Opisthorchiasis, a hepatobiliary disease caused by infection with a small human liver fluke Opisthorchis viverrini, is a major health problem in Southeast Asia, predominantly in Thailand, Lao PDR, South Vietnam and Cambodia. O. viverrini infection has been proven to be associated with cholangiocarcinoma (CCA) development[1]. At least 6 million people are currently infected with O. viverrini and thus at risk for CCA[2]. Extensive research has revealed that O. viverrini infection induces inflammation, leading to periductal fibrosis and ultimately cholangiocarcinogenesis in patients[2-5]. Currently, surgical resection is the most effective treatment for operable cases but most CCA patients are inoperable[6,7], resulting in poor prognosis.

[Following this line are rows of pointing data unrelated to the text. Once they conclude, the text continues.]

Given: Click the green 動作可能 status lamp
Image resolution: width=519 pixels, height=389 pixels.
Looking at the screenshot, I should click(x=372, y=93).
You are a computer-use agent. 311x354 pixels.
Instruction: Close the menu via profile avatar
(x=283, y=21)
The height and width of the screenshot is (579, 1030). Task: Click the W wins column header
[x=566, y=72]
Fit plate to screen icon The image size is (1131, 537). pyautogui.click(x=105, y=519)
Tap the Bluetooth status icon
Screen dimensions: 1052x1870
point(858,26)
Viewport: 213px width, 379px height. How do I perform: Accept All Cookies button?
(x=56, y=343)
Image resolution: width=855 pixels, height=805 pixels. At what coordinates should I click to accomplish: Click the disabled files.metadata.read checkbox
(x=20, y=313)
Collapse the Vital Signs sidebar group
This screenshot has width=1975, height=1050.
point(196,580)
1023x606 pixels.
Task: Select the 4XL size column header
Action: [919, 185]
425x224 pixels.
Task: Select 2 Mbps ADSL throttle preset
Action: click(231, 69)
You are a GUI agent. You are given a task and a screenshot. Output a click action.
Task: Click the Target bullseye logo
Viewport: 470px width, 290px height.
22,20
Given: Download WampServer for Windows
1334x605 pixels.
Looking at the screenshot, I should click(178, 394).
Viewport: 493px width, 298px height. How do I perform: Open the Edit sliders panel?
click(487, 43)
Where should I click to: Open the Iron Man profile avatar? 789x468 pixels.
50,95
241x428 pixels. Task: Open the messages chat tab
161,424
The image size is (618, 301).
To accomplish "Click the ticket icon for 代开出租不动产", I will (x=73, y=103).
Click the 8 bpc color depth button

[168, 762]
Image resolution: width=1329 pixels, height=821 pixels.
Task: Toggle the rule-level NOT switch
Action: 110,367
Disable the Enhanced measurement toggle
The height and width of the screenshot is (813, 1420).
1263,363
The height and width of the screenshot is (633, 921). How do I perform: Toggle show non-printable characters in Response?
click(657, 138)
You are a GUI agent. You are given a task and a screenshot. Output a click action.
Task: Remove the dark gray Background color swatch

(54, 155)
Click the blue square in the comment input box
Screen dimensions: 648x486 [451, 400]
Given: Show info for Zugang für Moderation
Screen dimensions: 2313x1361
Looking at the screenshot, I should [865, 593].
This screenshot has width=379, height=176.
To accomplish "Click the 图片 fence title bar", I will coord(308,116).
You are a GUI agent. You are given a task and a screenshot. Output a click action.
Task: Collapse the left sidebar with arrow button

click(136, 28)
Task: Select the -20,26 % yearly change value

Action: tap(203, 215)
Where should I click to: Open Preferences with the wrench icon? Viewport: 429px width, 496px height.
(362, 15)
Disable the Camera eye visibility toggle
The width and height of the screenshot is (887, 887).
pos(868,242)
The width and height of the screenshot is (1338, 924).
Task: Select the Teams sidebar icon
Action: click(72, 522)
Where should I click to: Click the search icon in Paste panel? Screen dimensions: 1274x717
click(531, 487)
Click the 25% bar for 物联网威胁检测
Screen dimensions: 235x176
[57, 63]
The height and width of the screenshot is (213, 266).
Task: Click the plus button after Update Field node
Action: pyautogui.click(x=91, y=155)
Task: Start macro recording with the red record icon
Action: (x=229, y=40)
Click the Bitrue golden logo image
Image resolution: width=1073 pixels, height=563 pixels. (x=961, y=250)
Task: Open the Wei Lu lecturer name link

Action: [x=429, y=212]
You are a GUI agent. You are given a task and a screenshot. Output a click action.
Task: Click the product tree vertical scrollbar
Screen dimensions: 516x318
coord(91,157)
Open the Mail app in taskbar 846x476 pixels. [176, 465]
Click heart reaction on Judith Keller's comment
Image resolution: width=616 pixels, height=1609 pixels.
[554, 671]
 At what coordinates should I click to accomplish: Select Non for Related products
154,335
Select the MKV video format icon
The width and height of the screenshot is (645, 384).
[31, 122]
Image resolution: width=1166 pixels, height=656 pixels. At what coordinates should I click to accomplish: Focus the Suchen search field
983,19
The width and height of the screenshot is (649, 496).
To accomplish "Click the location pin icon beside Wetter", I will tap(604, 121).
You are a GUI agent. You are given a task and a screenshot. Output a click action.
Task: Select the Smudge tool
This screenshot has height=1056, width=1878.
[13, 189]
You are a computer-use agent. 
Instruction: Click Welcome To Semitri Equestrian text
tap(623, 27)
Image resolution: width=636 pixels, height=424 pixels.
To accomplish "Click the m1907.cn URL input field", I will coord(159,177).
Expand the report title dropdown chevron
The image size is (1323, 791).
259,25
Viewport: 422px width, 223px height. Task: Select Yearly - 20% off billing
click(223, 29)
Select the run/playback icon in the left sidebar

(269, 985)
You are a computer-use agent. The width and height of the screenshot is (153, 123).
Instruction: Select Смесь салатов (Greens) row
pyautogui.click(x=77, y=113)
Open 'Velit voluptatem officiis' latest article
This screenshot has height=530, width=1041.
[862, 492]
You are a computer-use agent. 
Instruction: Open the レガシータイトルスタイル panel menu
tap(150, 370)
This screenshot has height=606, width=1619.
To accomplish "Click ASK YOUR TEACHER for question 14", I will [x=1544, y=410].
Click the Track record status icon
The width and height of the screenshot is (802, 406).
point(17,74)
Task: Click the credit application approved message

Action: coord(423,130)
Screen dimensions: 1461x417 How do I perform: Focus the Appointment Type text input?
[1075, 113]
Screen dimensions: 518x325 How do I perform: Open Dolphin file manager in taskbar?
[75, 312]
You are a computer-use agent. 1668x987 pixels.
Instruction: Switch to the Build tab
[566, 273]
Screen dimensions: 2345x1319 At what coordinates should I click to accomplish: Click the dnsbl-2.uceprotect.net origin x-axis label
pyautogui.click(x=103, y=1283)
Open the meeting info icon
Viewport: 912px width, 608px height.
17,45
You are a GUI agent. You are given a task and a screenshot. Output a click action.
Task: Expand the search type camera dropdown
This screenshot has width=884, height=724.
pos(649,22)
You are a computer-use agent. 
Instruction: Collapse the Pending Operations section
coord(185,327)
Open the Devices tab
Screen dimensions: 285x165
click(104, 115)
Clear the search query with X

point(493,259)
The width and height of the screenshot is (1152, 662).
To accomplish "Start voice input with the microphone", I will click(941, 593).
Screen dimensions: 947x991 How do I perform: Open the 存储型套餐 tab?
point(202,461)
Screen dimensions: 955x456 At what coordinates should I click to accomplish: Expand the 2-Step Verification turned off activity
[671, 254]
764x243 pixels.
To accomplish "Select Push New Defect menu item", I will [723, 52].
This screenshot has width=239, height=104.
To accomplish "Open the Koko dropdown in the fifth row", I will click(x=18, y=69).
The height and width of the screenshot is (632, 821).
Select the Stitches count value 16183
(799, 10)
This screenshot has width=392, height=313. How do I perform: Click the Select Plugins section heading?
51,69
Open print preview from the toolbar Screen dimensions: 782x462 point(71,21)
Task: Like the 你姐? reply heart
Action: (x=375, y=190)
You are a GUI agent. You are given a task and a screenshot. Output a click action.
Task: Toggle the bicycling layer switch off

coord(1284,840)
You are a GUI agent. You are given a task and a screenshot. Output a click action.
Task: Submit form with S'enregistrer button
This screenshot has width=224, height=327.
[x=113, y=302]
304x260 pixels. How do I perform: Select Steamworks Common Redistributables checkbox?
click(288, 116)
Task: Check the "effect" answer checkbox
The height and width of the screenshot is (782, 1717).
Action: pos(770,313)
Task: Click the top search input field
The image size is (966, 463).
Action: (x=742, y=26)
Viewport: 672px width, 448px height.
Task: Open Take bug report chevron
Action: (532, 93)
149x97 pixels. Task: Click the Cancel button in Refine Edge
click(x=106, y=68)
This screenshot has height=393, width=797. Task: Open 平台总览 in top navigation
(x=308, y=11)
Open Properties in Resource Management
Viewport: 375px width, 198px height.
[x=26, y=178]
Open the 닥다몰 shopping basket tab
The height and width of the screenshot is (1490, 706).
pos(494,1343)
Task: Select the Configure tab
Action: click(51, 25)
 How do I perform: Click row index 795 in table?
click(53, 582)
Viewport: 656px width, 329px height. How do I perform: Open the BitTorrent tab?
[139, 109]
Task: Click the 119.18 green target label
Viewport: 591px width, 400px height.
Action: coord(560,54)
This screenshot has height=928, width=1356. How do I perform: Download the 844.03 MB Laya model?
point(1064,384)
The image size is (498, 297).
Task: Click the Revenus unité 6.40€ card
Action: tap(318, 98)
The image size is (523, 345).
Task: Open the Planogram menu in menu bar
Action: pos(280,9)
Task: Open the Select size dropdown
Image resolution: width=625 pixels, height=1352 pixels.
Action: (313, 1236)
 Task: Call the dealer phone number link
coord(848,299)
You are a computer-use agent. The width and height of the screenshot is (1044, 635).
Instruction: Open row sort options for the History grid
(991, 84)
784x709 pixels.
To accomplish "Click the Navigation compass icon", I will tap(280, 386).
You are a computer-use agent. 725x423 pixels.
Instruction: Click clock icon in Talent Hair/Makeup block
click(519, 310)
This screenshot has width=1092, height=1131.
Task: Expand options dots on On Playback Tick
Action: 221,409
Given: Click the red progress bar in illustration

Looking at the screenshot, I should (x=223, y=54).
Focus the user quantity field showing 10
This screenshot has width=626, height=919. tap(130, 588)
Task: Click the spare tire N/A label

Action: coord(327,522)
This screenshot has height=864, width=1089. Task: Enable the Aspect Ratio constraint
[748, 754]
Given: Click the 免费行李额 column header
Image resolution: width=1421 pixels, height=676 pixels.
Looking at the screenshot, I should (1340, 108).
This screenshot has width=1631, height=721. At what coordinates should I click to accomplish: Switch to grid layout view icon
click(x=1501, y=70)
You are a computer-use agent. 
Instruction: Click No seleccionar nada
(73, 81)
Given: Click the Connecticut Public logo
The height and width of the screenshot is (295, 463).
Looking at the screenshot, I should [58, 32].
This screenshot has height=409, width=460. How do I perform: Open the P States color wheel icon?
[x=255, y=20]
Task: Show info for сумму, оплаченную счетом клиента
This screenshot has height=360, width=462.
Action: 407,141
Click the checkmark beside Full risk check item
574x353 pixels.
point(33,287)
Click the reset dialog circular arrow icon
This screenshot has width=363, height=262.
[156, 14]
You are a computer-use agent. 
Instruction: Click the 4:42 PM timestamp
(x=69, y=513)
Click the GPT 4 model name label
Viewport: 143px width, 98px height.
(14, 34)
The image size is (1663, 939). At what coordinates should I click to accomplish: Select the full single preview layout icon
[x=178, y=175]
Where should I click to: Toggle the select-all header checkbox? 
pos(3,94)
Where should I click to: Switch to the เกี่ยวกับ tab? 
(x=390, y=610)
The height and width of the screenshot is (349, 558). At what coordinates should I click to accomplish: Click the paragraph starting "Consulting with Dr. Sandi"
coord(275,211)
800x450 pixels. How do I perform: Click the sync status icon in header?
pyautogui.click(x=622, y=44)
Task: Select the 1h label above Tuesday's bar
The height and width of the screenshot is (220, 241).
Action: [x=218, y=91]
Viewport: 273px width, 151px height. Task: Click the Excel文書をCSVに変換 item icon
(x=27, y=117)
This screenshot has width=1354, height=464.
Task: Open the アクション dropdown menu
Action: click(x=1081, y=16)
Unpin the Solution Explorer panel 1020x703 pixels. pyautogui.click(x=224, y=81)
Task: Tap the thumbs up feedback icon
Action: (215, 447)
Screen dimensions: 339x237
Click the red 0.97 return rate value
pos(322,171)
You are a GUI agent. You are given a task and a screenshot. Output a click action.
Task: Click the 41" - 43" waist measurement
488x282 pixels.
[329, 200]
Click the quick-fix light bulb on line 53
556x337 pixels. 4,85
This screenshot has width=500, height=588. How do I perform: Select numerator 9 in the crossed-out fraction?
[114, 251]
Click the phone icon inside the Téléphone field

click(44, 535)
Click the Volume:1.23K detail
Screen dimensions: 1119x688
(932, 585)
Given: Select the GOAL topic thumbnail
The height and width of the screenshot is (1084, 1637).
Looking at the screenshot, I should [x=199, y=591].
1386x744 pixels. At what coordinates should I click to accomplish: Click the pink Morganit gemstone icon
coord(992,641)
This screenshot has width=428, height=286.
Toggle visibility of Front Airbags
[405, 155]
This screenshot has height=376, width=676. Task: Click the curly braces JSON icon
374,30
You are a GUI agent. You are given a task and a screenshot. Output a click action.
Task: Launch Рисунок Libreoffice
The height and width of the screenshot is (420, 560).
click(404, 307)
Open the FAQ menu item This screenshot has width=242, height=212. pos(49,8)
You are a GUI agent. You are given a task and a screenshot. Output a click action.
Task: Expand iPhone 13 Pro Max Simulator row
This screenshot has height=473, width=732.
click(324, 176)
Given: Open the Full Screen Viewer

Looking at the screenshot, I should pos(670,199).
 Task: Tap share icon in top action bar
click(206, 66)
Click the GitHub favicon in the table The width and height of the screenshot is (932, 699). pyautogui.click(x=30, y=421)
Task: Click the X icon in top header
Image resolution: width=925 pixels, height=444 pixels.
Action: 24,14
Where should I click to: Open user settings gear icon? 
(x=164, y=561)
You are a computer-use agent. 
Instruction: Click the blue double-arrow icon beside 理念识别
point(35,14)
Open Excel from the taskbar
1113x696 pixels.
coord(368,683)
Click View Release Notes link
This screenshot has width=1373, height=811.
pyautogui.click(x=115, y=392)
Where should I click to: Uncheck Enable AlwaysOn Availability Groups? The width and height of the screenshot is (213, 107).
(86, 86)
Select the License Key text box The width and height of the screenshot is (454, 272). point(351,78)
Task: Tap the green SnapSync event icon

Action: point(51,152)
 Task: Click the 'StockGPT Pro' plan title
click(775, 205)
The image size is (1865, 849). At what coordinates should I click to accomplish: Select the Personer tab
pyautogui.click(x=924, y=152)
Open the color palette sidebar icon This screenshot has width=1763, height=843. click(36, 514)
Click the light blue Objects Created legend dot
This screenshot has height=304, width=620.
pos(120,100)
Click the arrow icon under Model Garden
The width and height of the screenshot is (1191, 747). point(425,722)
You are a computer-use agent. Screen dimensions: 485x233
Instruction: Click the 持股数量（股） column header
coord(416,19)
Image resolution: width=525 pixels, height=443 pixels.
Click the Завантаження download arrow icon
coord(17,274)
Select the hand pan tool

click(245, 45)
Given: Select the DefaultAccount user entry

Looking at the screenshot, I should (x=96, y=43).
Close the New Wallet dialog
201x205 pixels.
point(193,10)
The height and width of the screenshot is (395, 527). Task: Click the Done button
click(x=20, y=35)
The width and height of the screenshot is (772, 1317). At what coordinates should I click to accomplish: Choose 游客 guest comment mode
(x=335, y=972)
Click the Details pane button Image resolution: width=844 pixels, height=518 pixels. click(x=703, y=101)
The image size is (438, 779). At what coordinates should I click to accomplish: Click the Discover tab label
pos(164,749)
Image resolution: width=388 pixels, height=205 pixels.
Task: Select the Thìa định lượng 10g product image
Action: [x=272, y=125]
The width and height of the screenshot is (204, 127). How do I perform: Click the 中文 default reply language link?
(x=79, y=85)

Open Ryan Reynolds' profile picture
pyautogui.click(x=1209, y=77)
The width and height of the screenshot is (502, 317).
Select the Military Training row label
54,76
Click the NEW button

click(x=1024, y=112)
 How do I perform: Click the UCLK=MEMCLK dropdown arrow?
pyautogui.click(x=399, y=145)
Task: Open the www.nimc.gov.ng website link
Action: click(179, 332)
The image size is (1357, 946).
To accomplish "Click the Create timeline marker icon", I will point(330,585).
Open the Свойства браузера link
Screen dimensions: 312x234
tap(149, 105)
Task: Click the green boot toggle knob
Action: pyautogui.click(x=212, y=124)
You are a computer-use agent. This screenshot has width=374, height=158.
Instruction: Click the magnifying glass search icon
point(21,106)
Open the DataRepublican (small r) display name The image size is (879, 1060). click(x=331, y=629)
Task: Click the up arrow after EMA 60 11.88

Despite chemotherapy, particularly with the first-line drug 5-fluorouracil (5-FU), resistance eventually develops over time[8-10]. Therefore, an understanding of the mechanism involved in the development of 5-FU resistance is urgently needed for predicting and for improving treatment efficacy.

Previous cDNA microarray studies have revealed the upregulation of Forkhead box M1 (FOXM1) mRNA levels in tumour specimens derived from O. viverrini-associated CCA patients[11]. FOXM1 is a potent oncogenic transcription factor involved in normal development and also progression of numerous cancer types[12]. Furthermore, FOXM1 is crucial for chemotherapeutic drug response and resistance in many cancers[13-15] and is therefore an attractive target for therapeutic intervention[15]. Thymidylate synthase (TYMS) is an enzyme involved in DNA synthesis process. It catalyses the conversion of deoxyuridine monophosphate (dUMP) to deoxythymidine monophosphate (dTMP) and a target of 5-FU chemotherapy. Specifically, the active metabolite of 5-FU, fluorodeoxyuridine monophosphate (FdUMP) binds to the active site of for dUMP on TYMS, leading to the formation of an inactive FdUMP–TYMS complex and inhibition of the conversion of dUMP to dTMP. This causes deoxynucleotide (dNTP) pool imbalance and, ultimately, DNA damage and cell death[16]. Upregulation of TYMS gene has been reported following 5-FU treatment in human CCA cell lines[17]; however, its steady-state mRNA levels in human CCA tissues are not significantly correlated with the response to 5-FU[18]. Like FOXM1, the transcription factor E2F1 is a potent oncogene involved in cell cycle progression, DNA-damage response, drug resistance and apoptosis[19-21]. Both FOXM1 and TYMS have been reported to be the target genes of the E2F1 transcription factor[20,22-24]. Based on these previous findings, we therefore hypothesized that FOXM1 and E2F1 may coordinately modulate 5-FU sensitivity by targeting TYMS in CCA. Hitherto, the functional roles of FOXM1 and TYMS in the development of 5-FU resistance in O. viverrini-associated CCA have not been elucidated. To test this conjecture, we investigated the role of TYMS in 5-FU resistance and its regulation by FOXM1 and E2F1 in response to 5-FU in CCA.

Results

A strong correlated overexpression of TYMS and FOXM1 in CCA tissues

Previous cDNA array studies have shown overexpression of FOXM1 mRNA in O. viverrini-associated CCA[11]. To investigate further the role and regulation of TYMS and FOXM1 in O. viverrini-associated CCA, the expression of TYMS and FOXM1 was determined by immunohistochemistry (IHC) in CCA tissue arrays. We found that FOXM1 expression was upregulated in 78% (88/113) and TYMS in 48% (54/113) of all O. viverrini-associated cases (n = 113) (Fig. 1; Supplementary Figs. S1, S2, S3). Notably, the results highlighted that FOXM1 is commonly overexpressed in CCA, suggesting its involvement in CCA tumorigenesis. This finding also suggested that the FOXM1–TYMS axis might have a wider role in tumour progression, such as chemosensitivity, as TYMS is a cellular target of 5-FU, the first-line chemotherapeutic drug for CCA.

Fig. 1

Correlation of FOXM1 and TYMS expression in CCA tissues.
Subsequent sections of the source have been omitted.